Post-op pain was mild in 90% of patients who had harmonic scalpel thyroidectomy while 10% had moderate pain. This corroborates the finding by Litta P et al and other reports of reduced post-operative pain with the use of the Harmonic scalpel.13,14,22 This could be attributed to the reduced tissue destruction from the low lateral thermal spread and precise dissection of the harmonic device.11
Harmonic scalpel thyroidectomy was associated with significantly lower post-operative duration of hospital stay (Mean of 3.1±0.99 days) than the conventional technique in UBTH (mean of 5.3days; p<0.001) and comparable to the conventional technique in Ife (mean of 3.55days; p=0.186).10 However, it is significantly longer than 1.9days reported in the Ife Ligasure series (p=0.004).10 This could be as a result of routine use of wound drains for thyroidectomy in our study; requiring removal before discharge.
Post-op complication was noted in one (10%) patient with a transient change in voice; possibly due to neuropraxic injury.

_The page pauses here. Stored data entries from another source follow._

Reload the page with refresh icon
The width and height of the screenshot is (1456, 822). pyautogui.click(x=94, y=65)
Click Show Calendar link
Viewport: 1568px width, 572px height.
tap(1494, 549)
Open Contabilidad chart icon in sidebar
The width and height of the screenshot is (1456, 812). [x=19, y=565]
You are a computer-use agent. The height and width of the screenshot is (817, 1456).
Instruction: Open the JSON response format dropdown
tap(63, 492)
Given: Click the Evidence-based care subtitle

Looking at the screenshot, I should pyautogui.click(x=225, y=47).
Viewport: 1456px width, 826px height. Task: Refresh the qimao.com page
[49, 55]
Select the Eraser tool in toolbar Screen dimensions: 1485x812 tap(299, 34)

She had complete recovery within 4 weeks. Others had no complications during the 3 months follow-up. This reduced post-op complication rate is comparable to that reported in the Ife Ligasure study (10%) and several other studies involving the use of advanced energy devices in thyroid surgery;10,11,14,17 but lower than that of the conventional technique in UBTH (16%). The precise dissection and less lateral thermal spread associated with the use of advanced energy devices could be responsible for this finding.11, 13

Limitations

This study is a retrospective non-randomised/controlled audit of our early experience with a relatively novel and expensive technique in a low resource setting with an attendant sample size. Future prospective randomized controlled studies will be required to further corroborate its findings.

Conclusion
Our early experience with the harmonic scalpel in thyroidectomy has shown the device to be versatile, easy to use, safe and effective with a significant reduction in blood loss, duration of surgery, postoperative complication and improved recovery time.

Acknowledgements

The contribution of Stanley Okugbo and Gregery Oko-oboh in the preparation of this manuscript is hereby acknowledged.